April 24, 2014
Q:The company that I work for makes a single-pass circumferential weld on which there is a minor tendency for an open pore in the weld crater at the tie-in. Our engineering department deems this weld discontinuity as a cosmetic issue only and thereby has authorized the use of a sealant.
In the 2010 version of the AWS D1.1 code, the Commentary paragraph C-5.28 states that if all inspections of weld and base metal have been completed and accepted prior to application, a nonmetallic filler or mastic may be used for cosmetic reasons.
Is our application consistent with the intent of this paragraph in the commentary, or is it referring to something different?
A: I can’t tell you how good it makes me feel that you would explore the Commentary to learn more about the code’s intent. That’s what the Commentaries are there for.

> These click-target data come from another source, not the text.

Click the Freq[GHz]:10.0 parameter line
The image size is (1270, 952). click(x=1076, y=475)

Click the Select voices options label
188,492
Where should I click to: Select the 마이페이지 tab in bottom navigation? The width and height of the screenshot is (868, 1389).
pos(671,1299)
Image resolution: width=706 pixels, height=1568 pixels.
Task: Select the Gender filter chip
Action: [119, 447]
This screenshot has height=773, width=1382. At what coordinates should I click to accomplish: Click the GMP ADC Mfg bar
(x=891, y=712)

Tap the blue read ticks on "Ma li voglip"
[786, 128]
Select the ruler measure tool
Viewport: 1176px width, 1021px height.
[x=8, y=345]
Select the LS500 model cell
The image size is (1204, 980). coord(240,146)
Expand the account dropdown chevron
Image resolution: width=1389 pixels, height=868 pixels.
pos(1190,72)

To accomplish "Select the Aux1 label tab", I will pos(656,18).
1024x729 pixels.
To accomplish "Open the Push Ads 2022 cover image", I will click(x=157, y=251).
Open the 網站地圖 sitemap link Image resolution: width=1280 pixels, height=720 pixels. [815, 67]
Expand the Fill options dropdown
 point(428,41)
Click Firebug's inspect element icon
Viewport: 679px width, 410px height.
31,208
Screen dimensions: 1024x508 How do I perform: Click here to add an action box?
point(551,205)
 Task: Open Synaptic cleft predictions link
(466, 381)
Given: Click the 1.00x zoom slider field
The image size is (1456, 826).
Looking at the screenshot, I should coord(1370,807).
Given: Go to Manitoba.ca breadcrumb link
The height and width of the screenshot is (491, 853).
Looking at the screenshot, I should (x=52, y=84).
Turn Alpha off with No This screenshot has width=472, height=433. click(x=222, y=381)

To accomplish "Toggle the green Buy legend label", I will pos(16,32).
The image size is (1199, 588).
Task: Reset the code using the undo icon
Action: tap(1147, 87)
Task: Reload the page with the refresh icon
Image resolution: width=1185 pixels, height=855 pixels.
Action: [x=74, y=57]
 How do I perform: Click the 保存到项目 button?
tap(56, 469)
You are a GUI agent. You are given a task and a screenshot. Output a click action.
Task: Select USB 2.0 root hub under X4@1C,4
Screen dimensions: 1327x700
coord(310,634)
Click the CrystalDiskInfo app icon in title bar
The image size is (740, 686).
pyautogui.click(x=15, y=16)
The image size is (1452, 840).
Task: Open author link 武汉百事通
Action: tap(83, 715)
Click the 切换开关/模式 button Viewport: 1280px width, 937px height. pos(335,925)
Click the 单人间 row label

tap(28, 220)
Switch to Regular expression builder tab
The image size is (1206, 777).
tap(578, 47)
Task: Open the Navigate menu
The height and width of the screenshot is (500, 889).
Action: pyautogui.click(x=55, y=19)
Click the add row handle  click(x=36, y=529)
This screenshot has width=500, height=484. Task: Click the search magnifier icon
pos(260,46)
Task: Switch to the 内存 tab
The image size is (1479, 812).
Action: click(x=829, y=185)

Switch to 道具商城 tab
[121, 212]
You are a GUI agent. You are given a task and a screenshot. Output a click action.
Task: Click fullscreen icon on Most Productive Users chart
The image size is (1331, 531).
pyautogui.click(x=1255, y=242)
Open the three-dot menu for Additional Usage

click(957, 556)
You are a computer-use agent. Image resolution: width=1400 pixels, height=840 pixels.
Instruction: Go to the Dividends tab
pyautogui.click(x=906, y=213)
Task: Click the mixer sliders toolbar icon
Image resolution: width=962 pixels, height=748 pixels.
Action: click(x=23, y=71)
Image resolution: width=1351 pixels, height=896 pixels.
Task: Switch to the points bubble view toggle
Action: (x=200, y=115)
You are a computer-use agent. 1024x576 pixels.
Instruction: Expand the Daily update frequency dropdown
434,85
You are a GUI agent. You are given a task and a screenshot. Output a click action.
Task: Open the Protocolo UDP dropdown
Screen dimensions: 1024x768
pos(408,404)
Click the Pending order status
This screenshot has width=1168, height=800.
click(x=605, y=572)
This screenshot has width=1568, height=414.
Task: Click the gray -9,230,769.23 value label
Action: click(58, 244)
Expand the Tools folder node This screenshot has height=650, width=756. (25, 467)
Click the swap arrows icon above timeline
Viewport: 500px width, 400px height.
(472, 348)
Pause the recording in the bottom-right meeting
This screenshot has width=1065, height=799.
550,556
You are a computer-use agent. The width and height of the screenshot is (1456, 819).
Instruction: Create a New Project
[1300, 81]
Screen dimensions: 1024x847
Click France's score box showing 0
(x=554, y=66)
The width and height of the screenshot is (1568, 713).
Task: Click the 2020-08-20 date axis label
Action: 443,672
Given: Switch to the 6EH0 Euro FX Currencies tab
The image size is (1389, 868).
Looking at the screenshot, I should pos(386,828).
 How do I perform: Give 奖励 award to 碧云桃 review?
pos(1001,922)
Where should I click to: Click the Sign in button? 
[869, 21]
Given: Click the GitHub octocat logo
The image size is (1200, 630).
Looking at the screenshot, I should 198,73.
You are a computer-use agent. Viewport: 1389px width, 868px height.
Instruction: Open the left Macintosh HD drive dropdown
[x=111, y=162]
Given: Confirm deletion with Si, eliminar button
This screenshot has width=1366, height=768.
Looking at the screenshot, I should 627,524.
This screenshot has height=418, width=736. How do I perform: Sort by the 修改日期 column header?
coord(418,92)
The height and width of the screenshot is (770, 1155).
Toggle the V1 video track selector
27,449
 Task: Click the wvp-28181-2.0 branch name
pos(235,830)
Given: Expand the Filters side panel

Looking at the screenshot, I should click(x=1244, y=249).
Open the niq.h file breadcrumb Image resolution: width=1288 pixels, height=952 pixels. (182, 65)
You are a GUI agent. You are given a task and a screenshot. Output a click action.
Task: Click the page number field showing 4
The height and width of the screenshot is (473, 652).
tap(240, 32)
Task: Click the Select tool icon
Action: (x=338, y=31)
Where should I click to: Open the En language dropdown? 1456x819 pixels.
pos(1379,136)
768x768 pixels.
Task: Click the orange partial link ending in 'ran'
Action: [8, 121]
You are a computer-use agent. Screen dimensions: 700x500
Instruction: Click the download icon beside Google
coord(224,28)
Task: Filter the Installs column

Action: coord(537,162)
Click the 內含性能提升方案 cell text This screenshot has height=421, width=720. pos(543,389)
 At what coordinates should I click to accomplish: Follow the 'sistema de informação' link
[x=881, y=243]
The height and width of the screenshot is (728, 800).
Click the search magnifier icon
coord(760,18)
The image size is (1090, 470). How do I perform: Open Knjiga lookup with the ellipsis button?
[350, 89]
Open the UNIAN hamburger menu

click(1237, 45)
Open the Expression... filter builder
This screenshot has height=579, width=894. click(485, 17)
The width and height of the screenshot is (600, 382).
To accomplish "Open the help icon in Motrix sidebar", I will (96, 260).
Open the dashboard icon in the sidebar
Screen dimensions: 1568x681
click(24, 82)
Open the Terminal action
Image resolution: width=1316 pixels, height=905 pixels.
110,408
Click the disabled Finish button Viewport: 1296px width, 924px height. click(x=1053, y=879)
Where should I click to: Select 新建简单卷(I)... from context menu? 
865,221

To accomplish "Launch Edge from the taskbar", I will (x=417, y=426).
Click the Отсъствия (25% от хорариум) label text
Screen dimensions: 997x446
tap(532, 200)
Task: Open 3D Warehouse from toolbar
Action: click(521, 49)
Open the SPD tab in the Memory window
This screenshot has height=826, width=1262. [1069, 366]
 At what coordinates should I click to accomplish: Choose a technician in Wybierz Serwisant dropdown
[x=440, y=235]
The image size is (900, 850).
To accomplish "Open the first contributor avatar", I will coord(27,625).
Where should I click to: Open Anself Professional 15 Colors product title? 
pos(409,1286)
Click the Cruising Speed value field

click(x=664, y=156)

Your interpretation on the use of fillers in this situation is correct. If your engineers have deemed this discontinuity to be acceptable, then the use of fillers is a good way to enhance the look of this surface. And, yes, you are still within the guidelines of AWS D1.1.I implemented this same repair recently for a local manufacturer. Their old way of doing business was to take a GMAW gun to these pinholes and “zap” weld into them. This version of the repair turned a perfectly acceptable discontinuity into an arc strike—a big no-no in the wonderful world of welding.
There is risk with this practice. The last thing you want to do is to use that same filler on unacceptable defects. Using fillers to mask unacceptable undercut, overlap, or porosity (pinholes) would be disastrous. So be sure to monitor this practice closely.
I’m glad you opted for the Bondo over the arc strike, and I’m glad you turned to the Commentary to understand the code’s intent.